→ Exercise objective: Copy the records below in full, keeping each word as it is but omitting the pictures.

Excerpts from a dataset
* * * * *

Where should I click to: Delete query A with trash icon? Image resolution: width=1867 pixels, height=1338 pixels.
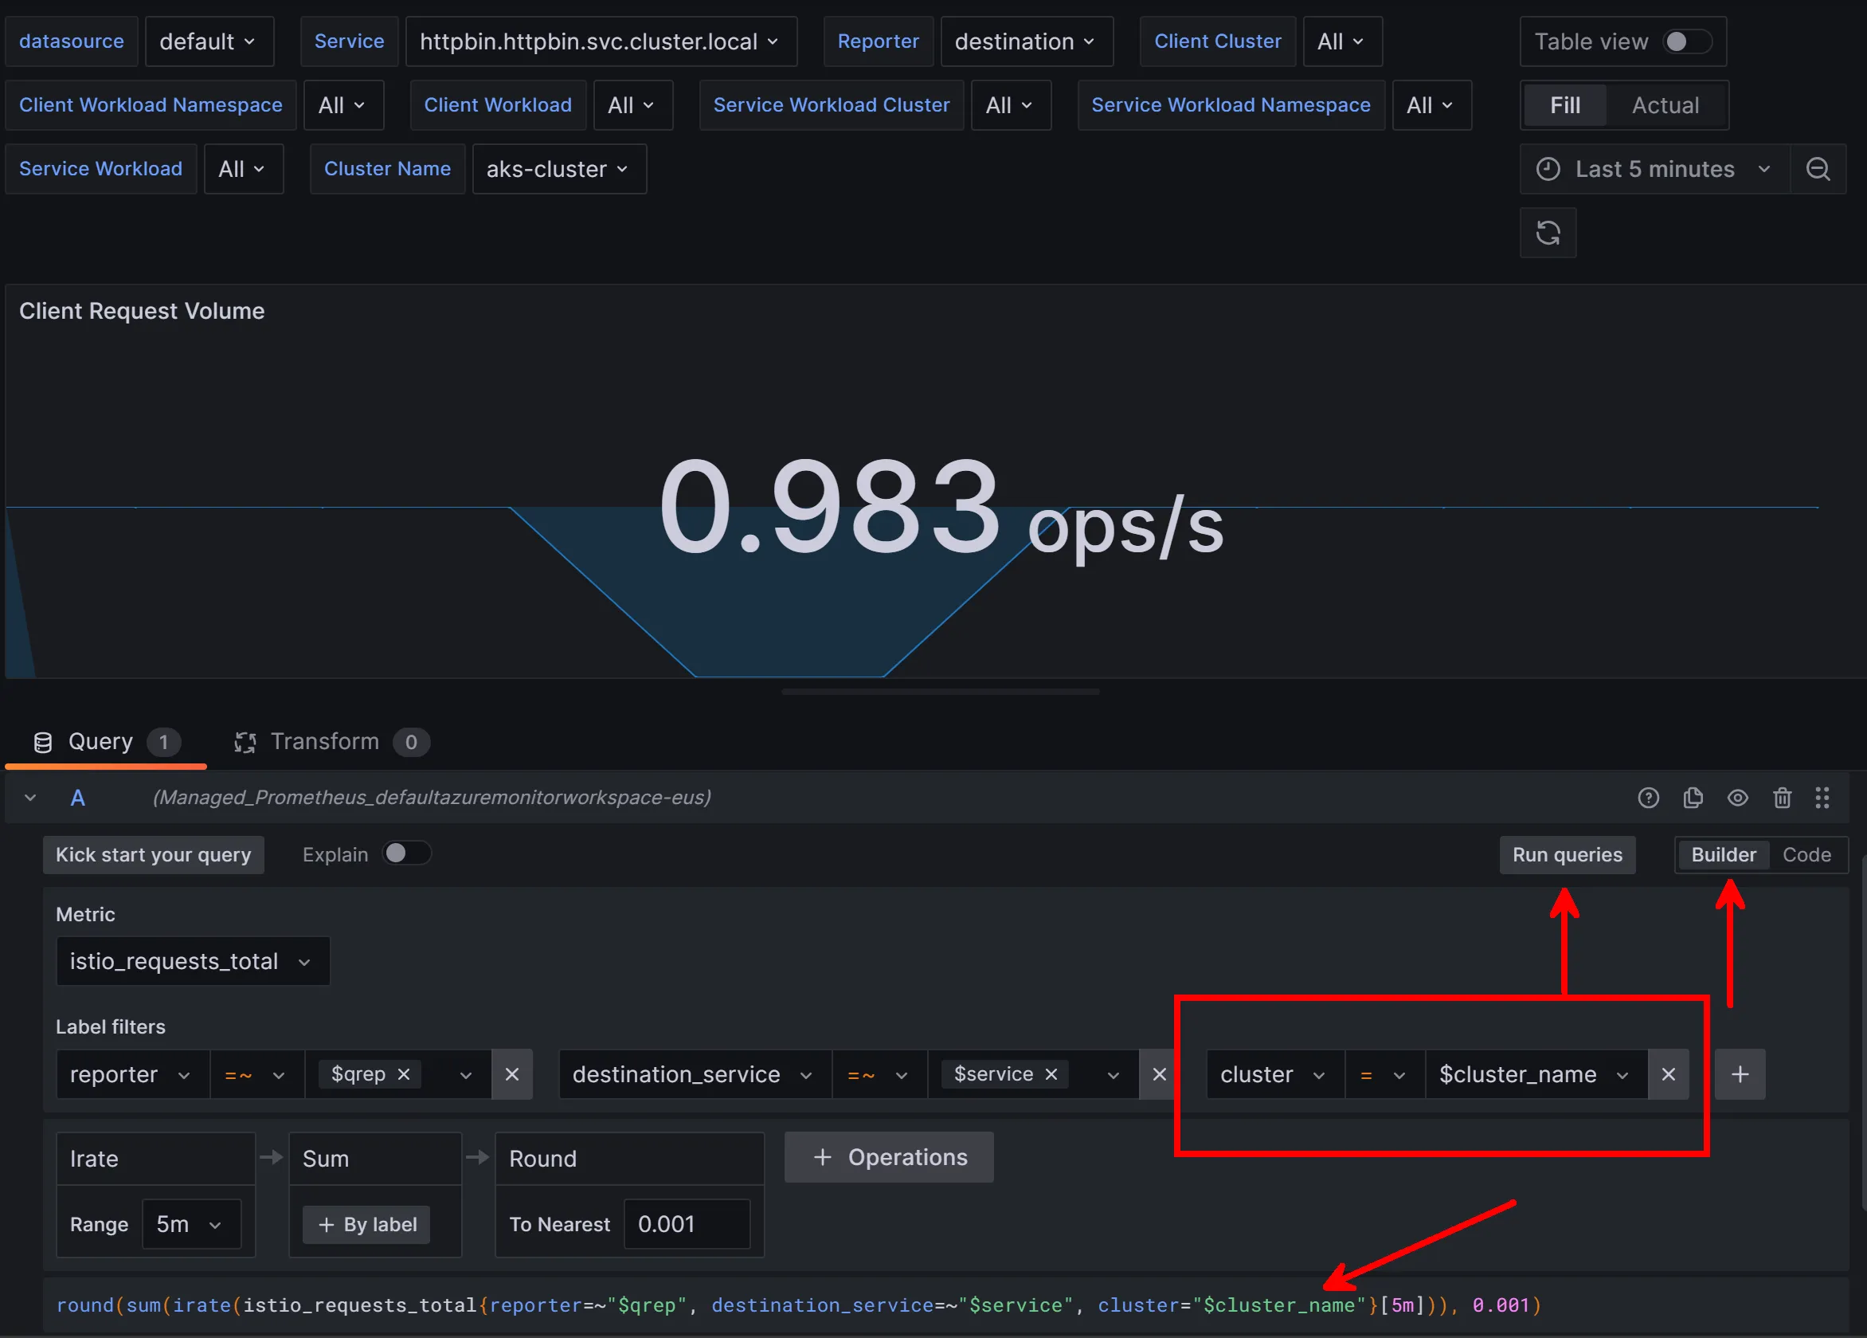1781,797
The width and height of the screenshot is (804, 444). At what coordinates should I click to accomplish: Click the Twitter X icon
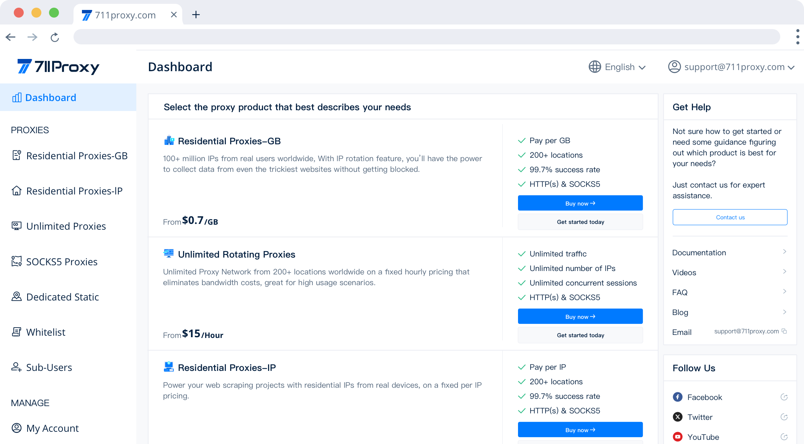point(677,417)
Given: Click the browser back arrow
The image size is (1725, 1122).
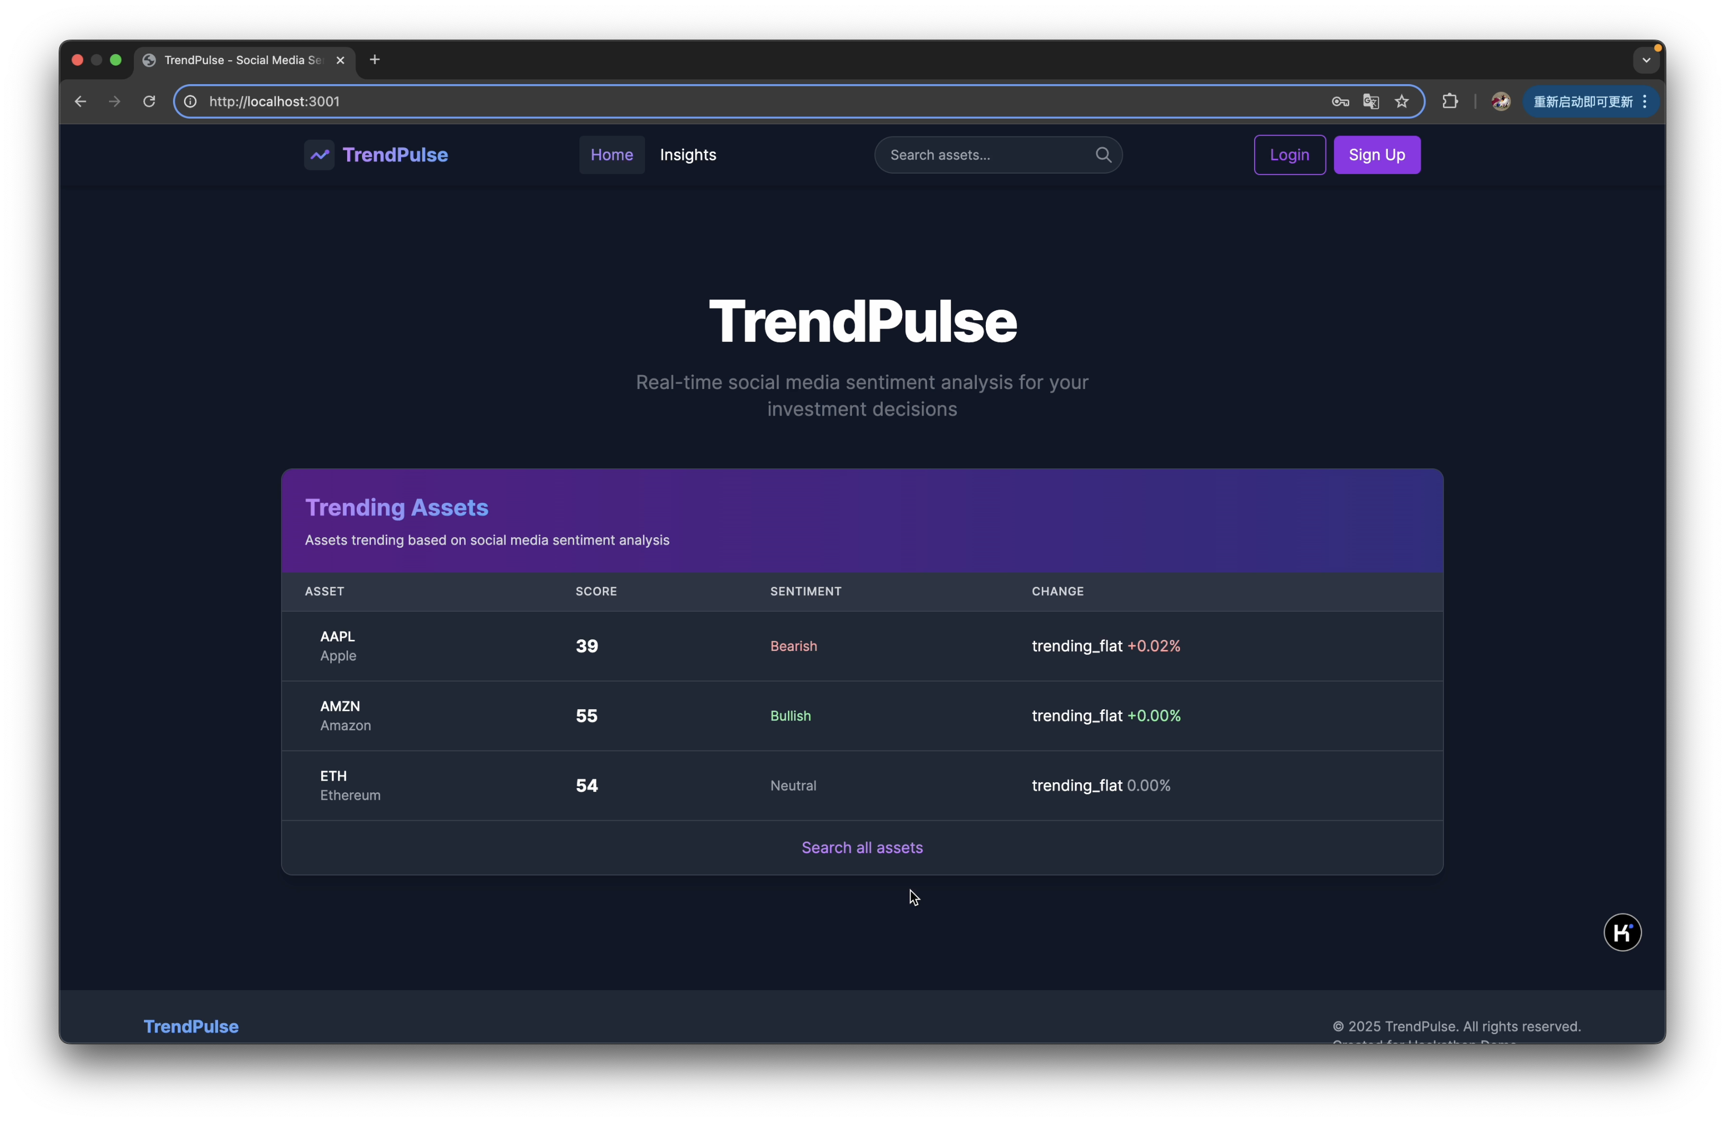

* * * * *

→ The completed task:
Where should I click to: Delete query A with trash icon? Image resolution: width=1867 pixels, height=1338 pixels.
1781,797
The width and height of the screenshot is (804, 444). At what coordinates should I click to accomplish: Click the Twitter X icon
point(677,417)
Given: Click the browser back arrow
The image size is (1725, 1122).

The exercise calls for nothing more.